--- INPUT MATERIAL ---
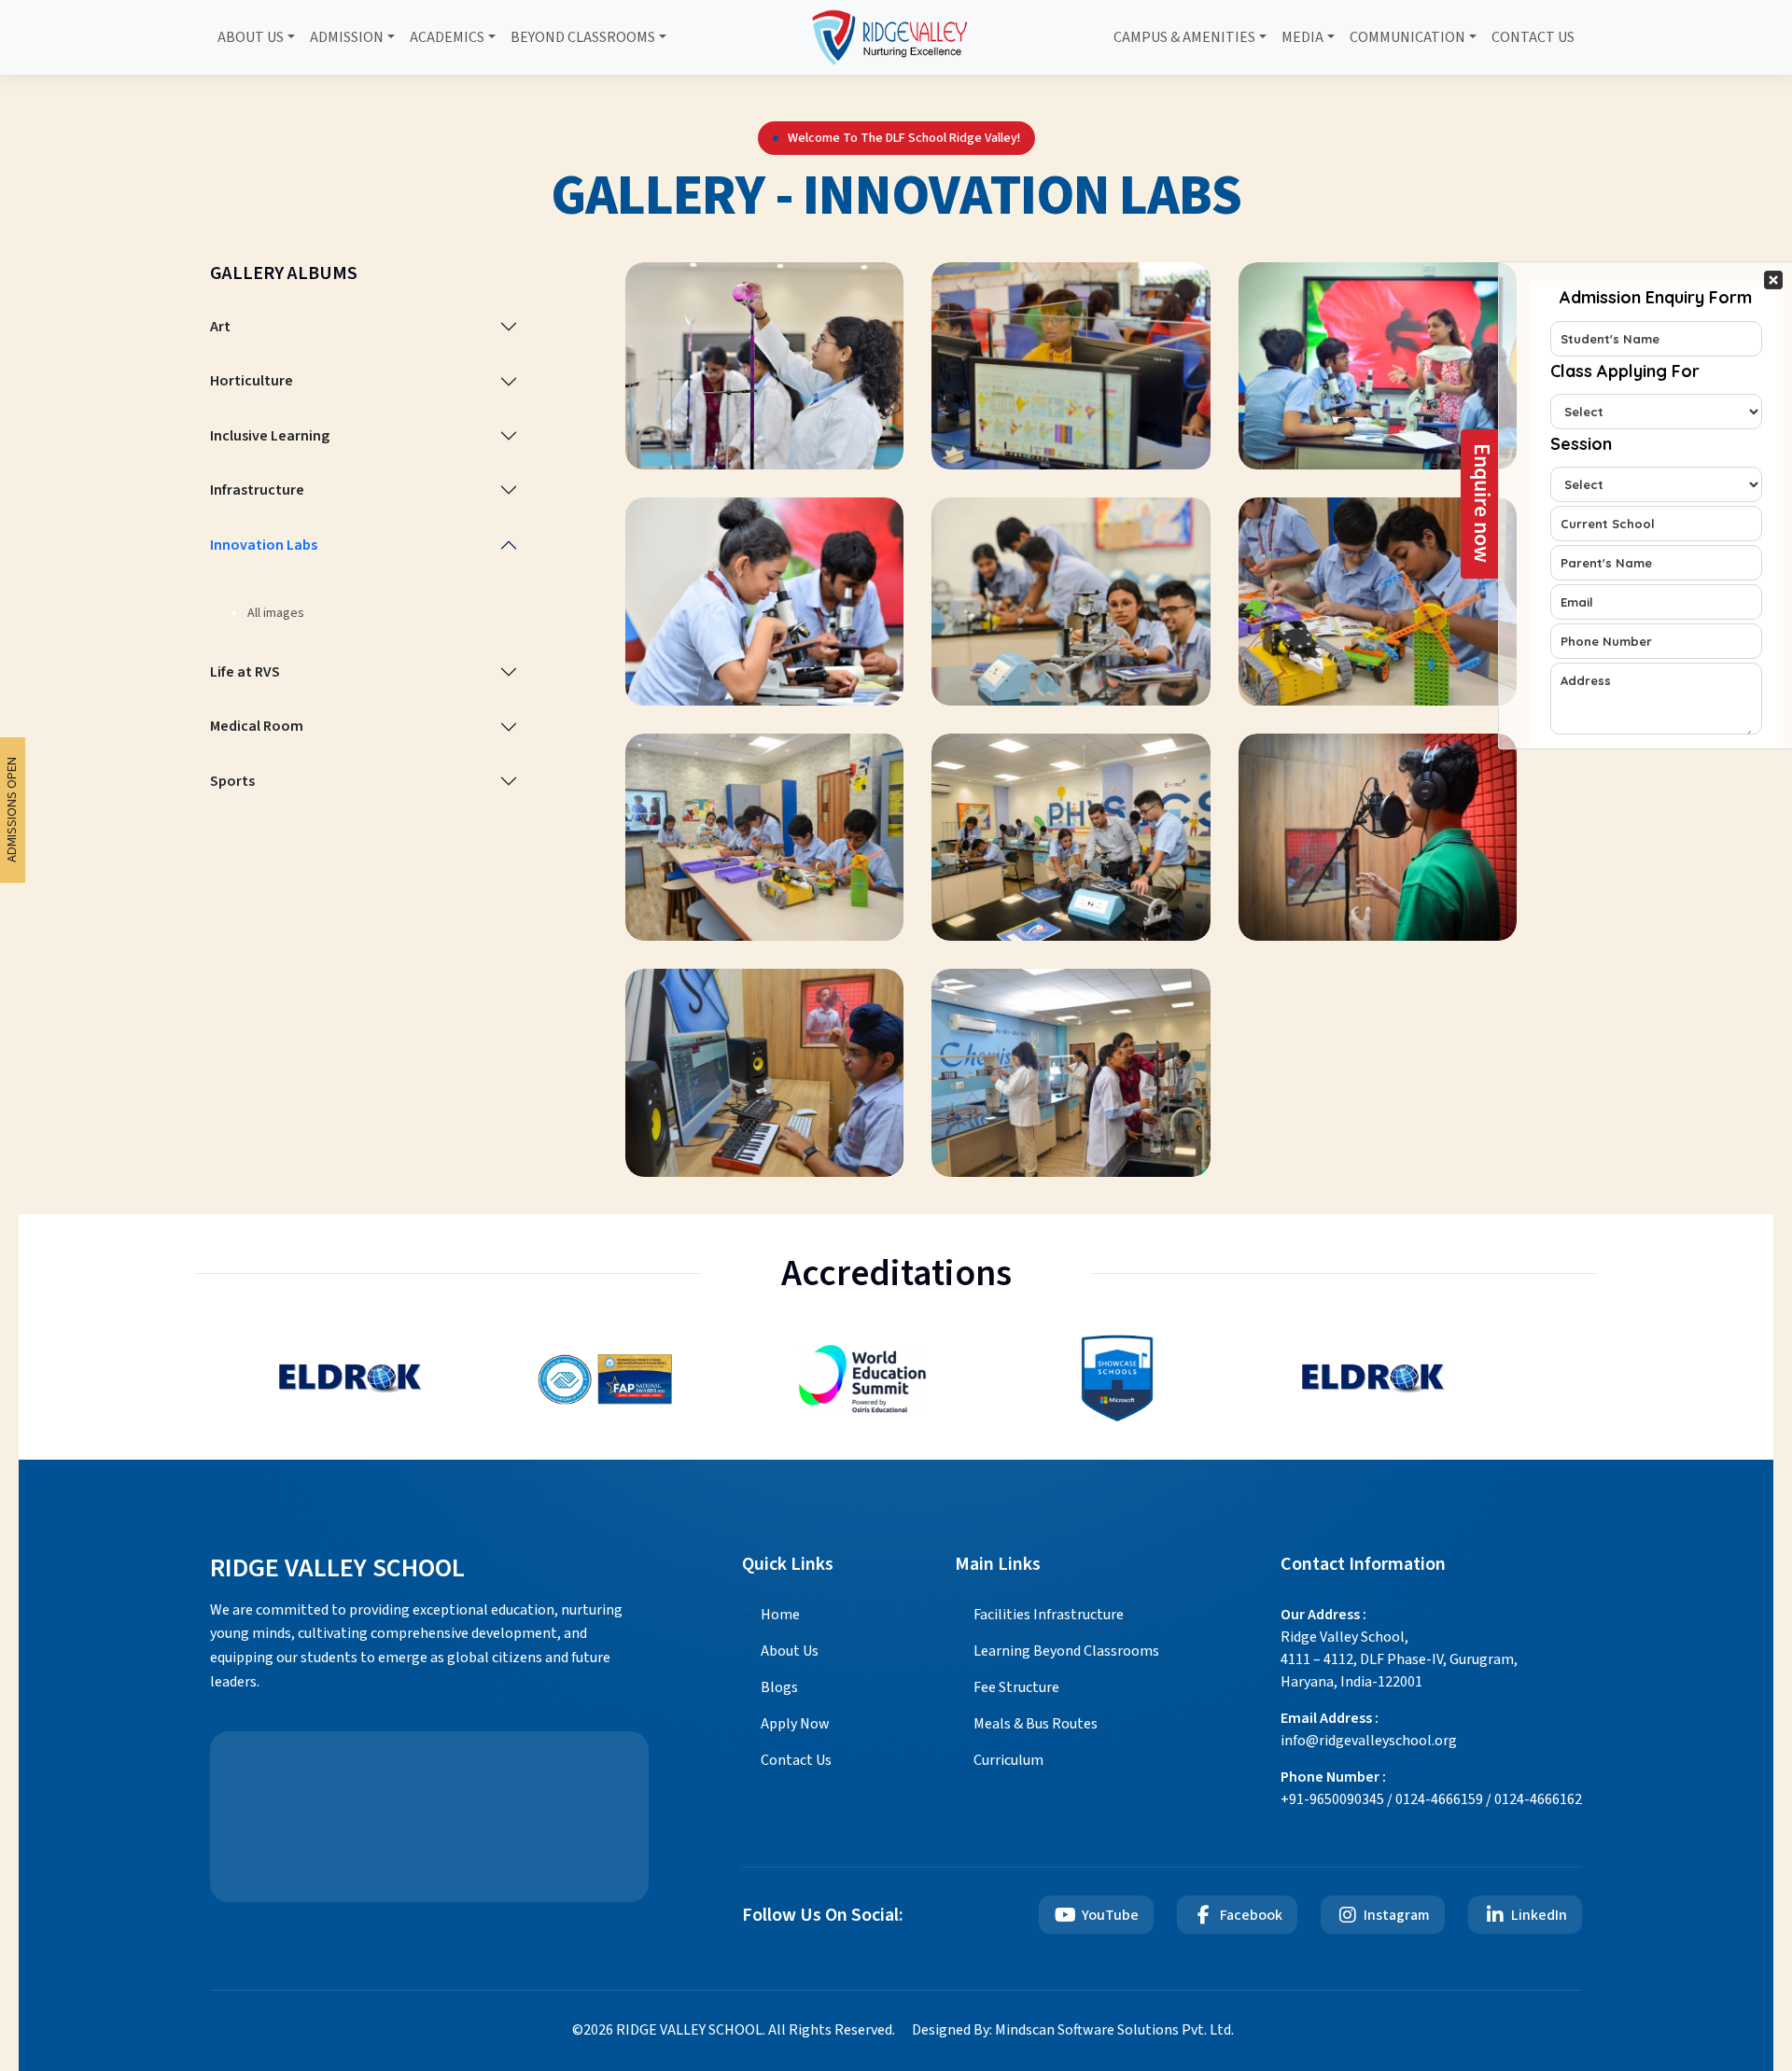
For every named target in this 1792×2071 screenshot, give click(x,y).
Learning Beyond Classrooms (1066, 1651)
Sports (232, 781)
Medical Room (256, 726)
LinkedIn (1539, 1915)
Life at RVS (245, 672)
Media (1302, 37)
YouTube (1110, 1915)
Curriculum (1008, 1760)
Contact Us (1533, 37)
* * *
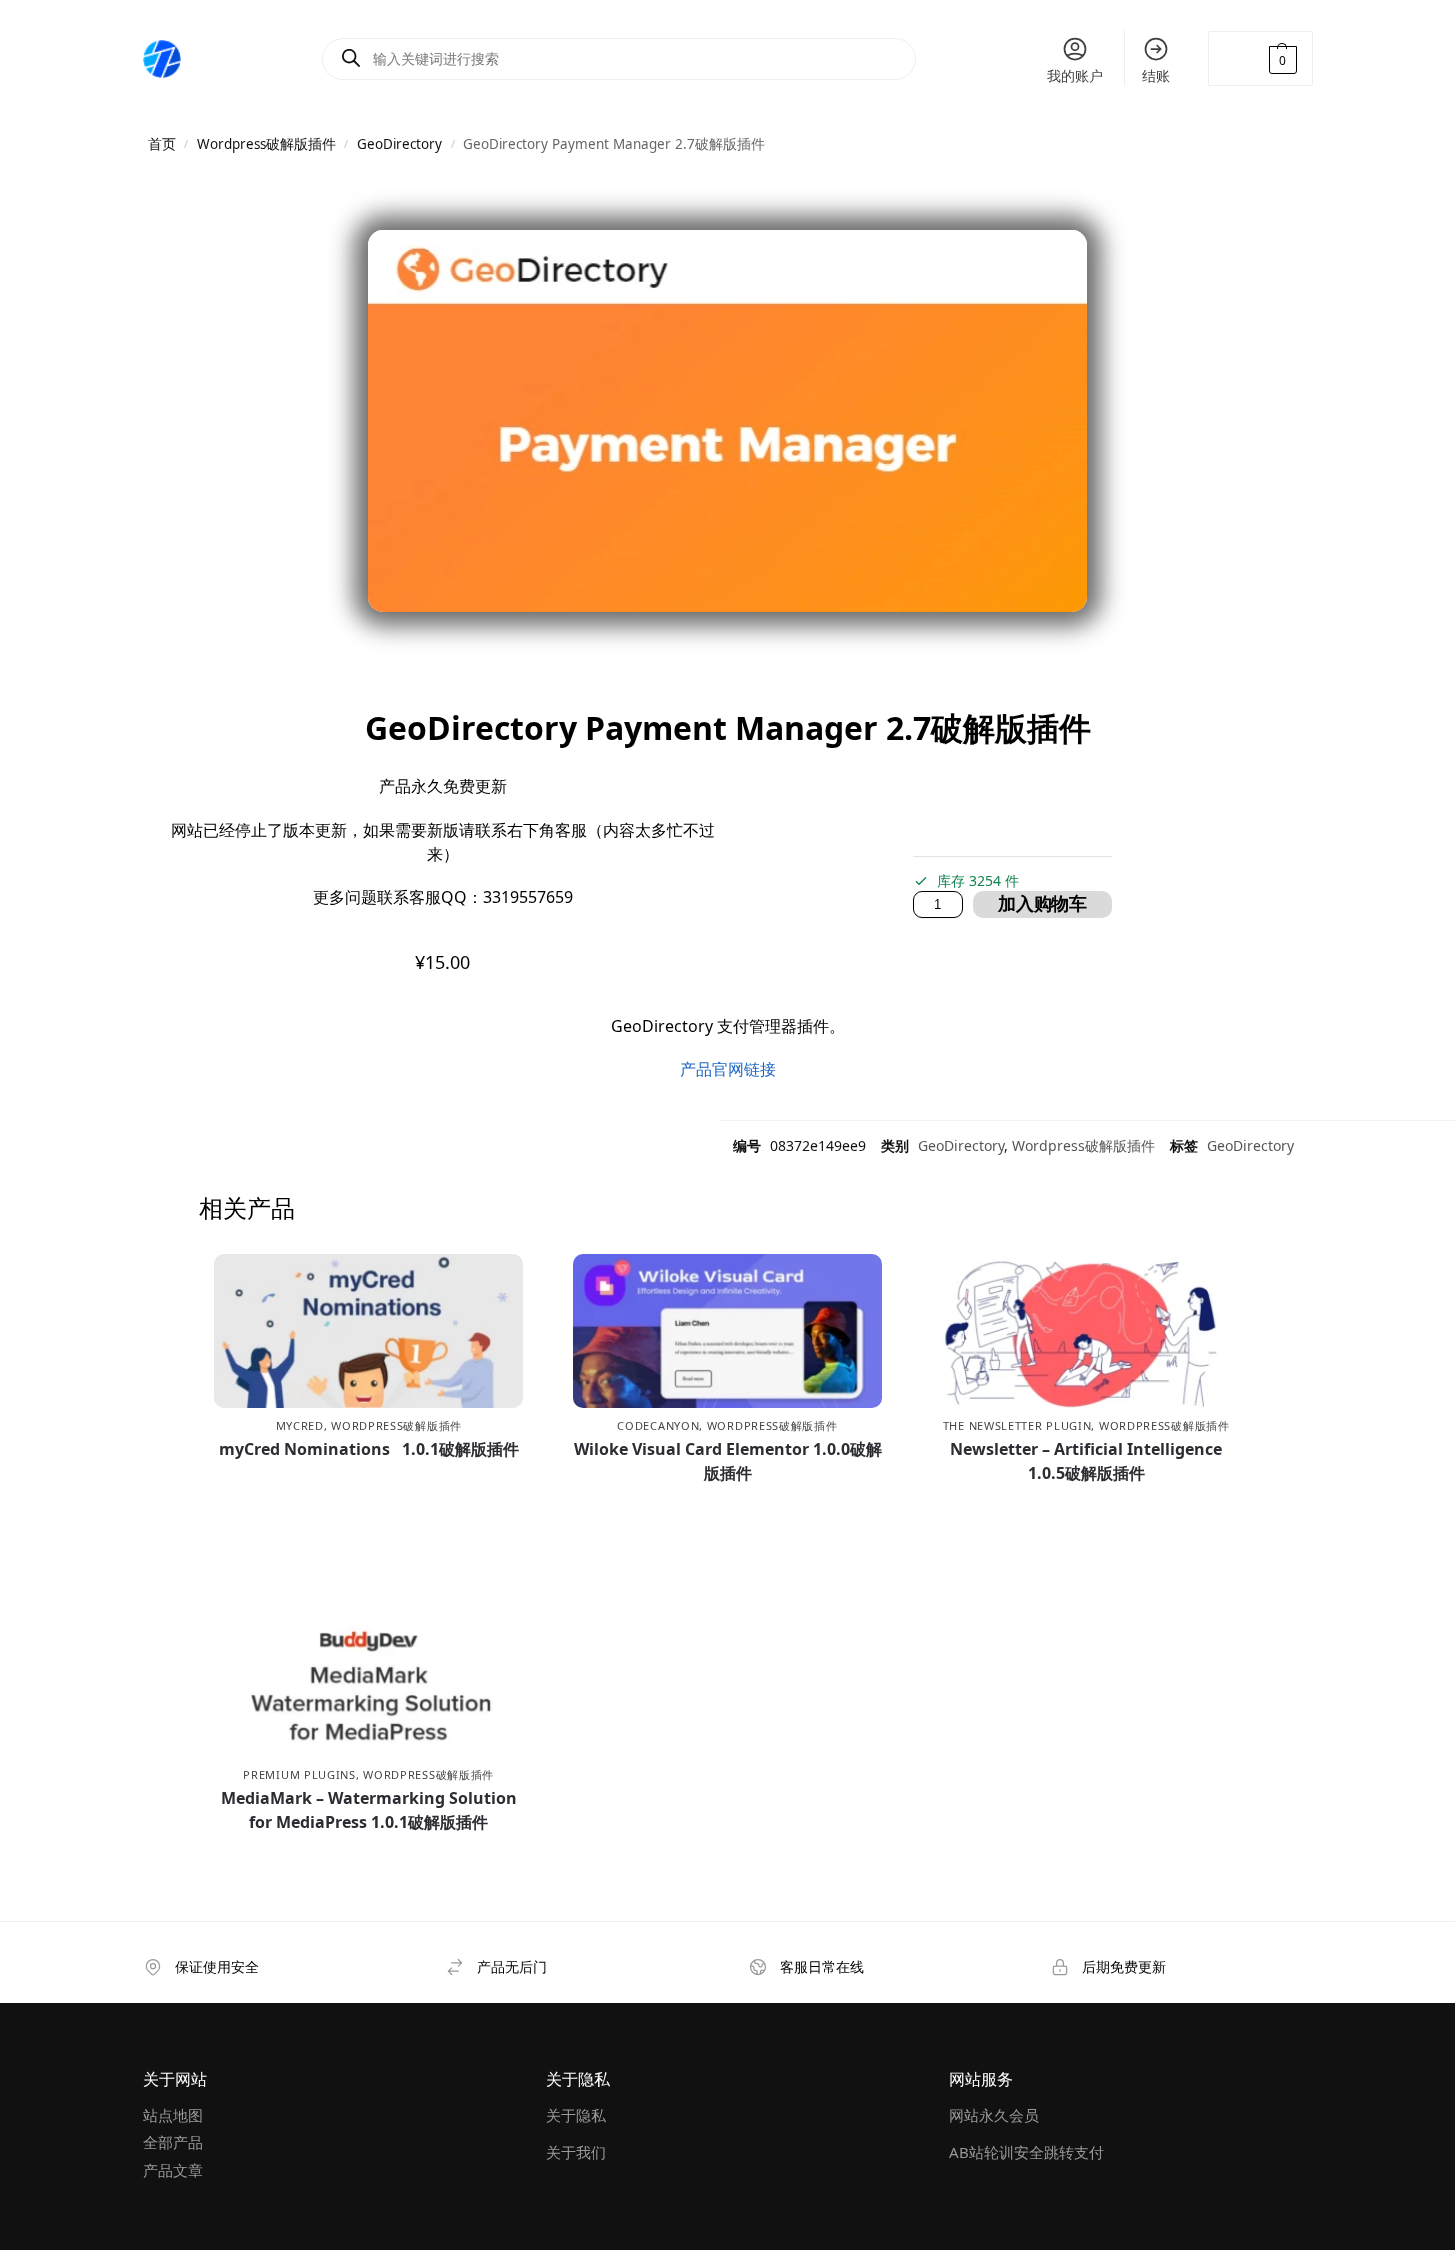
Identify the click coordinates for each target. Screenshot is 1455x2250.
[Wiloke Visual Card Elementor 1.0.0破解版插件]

--- PROBLEM DETAILS ---
Extract from the material all lines containing the string "click".

--- EXPECTED ANSWER ---
For every named target in this 1792×2071 screenshot, give click(x,y).
Identify the click coordinates for each target. Screenshot is 1455x2250.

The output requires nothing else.